From: Thomas Gleixner
Date: Sun Sep 23 2018 - 17:19:13 EST


On Sun, 23 Sep 2018, Rob Prowel wrote:
> Sep 23 01:51:28 files kernel: INFO: rcu_sched detected stalls on CPUs/tasks:
> Sep 23 01:51:28 files kernel: 1-...!: (0 ticks this GP) idle=27c/0/0
> softirq=35425/35425 fqs=0
> Sep 23 01:51:28 files kernel: (detected by 0, t=60009 jiffies,
> g=20812, c=20811, q=121)
> Sep 23 01:51:28 files kernel: Sending NMI from CPU 0 to CPUs 1:
> Sep 23 01:51:28 files kernel: NMI backtrace for cpu 1 skipped: idling at
> native_safe_halt+0x2/0x10
> Sep 23 01:51:28 files kernel: rcu_sched kthread starved for 60009 jiffies!
> g20812 c20811 f0x0 RCU_GP_WAIT_FQS(3) ->state=0x402 ->cpu=1
> Sep 23 01:51:28 files kernel: RCU grace-period kthread stack dump:
> Sep 23 01:51:28 files kernel: rcu_sched I 0 10 2 0x80000000
> Sep 23 01:51:33 files kernel: Call Trace:
> Sep 23 01:51:33 files kernel: ? __schedule+0x25c/0x860
> Sep 23 01:51:33 files kernel: schedule+0x28/0x80
> Sep 23 01:51:33 files kernel: schedule_timeout+0x174/0x370
> Sep 23 01:51:33 files kernel: ? __next_timer_interrupt+0xc0/0xc0
> Sep 23 01:51:33 files kernel: rcu_gp_kthread+0x4b6/0x8c0
> Sep 23 01:51:33 files kernel: ?
> _synchronize_rcu_expedited.constprop.68+0x310/0x310
> Sep 23 01:51:33 files kernel: kthread+0x113/0x130
> Sep 23 01:51:33 files kernel: ? kthread_create_worker_on_cpu+0x70/0x70
> Sep 23 01:51:33 files kernel: ret_from_fork+0x35/0x40
>
> -----------------------------------------------------------------------
>
> The kernel reported bogoMIPS for the cores are as follows:
>
> $ grep bogo /proc/cpuinfo
> bogomips : 4219.49
> bogomips : 184253.06
> $
>
> What is that value for the second Athlon core (seems extremely bogus), and
> would/could that be the reason for the schedule_timeouts? This bogus value
> also shows up in the bootup log when the second core is activated. Seems to
> be AMD specific, as the values are correct on my Xeon machines.

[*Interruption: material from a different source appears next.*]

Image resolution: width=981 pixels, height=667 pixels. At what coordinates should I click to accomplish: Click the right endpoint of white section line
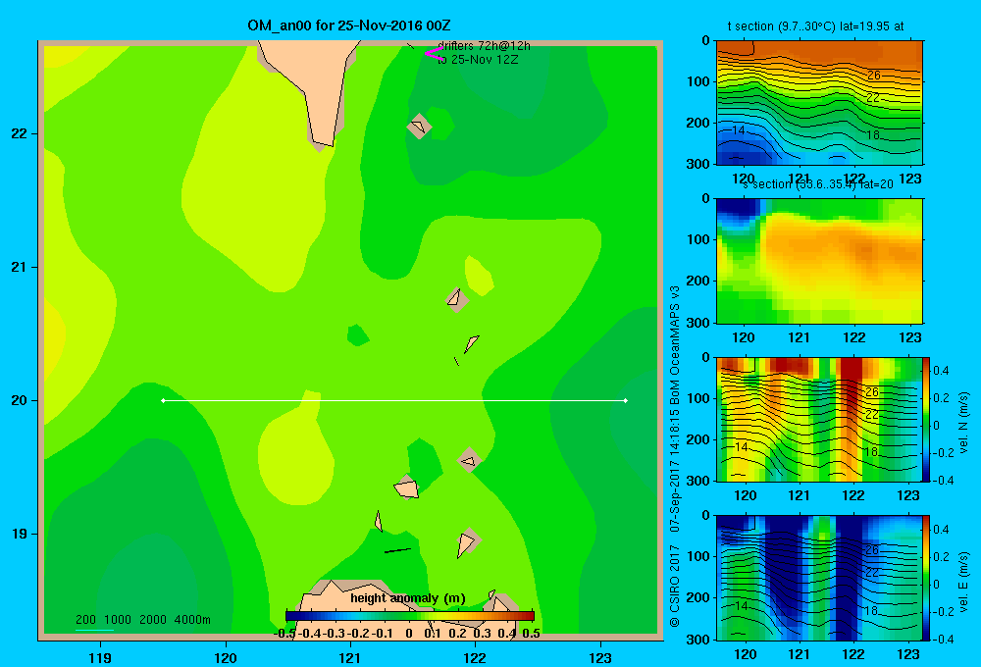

That's a 32bit machine I assume.

> Kernel is a stock Fedora 4.18.7-100 release. Machine is an old Dell Experion
> that I've repurposed as a fileserver and postgresql machine.
>
> Other than RTFM, or please build a bunch of kernels from source on your slow
> machine, using differing config options to help track down the cause of
> this...any thoughts about a solution?

Yes. This was decoded recently as an issue on 32bit due to a calculation
which is based on 'unsigned long' but requires to be 64bit wide.

It's in the 4.18.8 stable kernel, which should be available from your
fedora repo anytime soon.

Thanks,

tglx